La controverse s’achève officiellement en 1551 quand Charles Quint, sur les recommandations de la commission, officialise la position défendue par Las Casas. Ce sera donc par l’invocation des Évangiles et par l’exemple, que la conversion devra se poursuivre et non à la pointe de l’épée.
Une victoire qui n’aura cependant pas immédiatement de conséquences énormes sur le terrain, pas davantage que les bulles pontificales n’en avaient eues avant elle. Les encomenderos ne respecteront que mollement les injonctions venant de la mère patrie. Les guerres entre tribus amérindiennes se poursuivront malgré la présence des missionnaires et d’un faible contingent militaire. Les bandeirantes de Sao Paulo organiseront des razzias, alimentant les encomenderos en prisonniers, qui seront sur les plantations, autant d’esclaves de fait. Etc.
Un an après que la controverse fut close, en 1552, Las Casas entreprit de rédiger sa Brevísima relación de la destrucción de las Indias, la très brève relation de la destruction des Indes, qui sera donc son témoignage sur les exactions, sur les atrocités, de la colonisation de la Nouvelles Espagne par les Espagnols.
Quand, à partir de la fin du même siècle, des missions seront fondées au Paraguay, appelées « Réductions », ce sera dans la lignée exacte des propositions de Las Casas.
----------
▶ **CONSIGNE**: Pouvez-vous recopier à l'identique le texte sur la controverse de Las Casas, de « Quand, à partir » à « de Las Casas. » ?

▶ **LES DONNÉES**:
----------
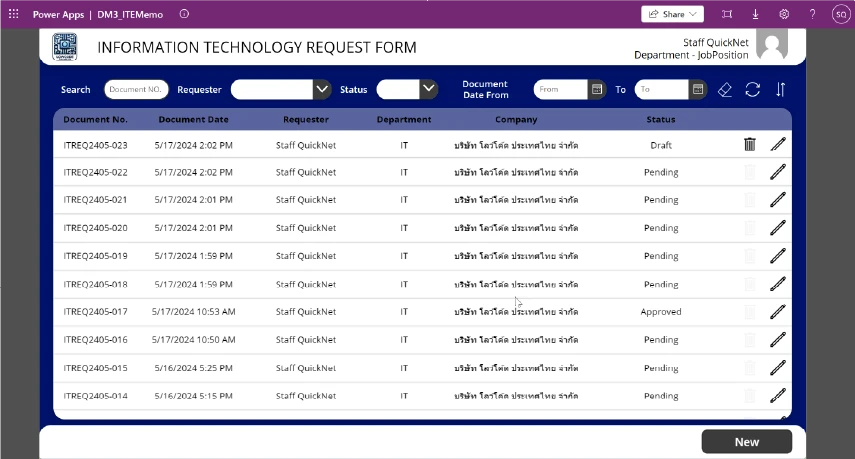Click the download icon in top bar

pos(755,14)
----------
▶ **TRAVAIL RÉALISÉ**:
Quand, à partir de la fin du même siècle, des missions seront fondées au Paraguay, appelées « Réductions », ce sera dans la lignée exacte des propositions de Las Casas.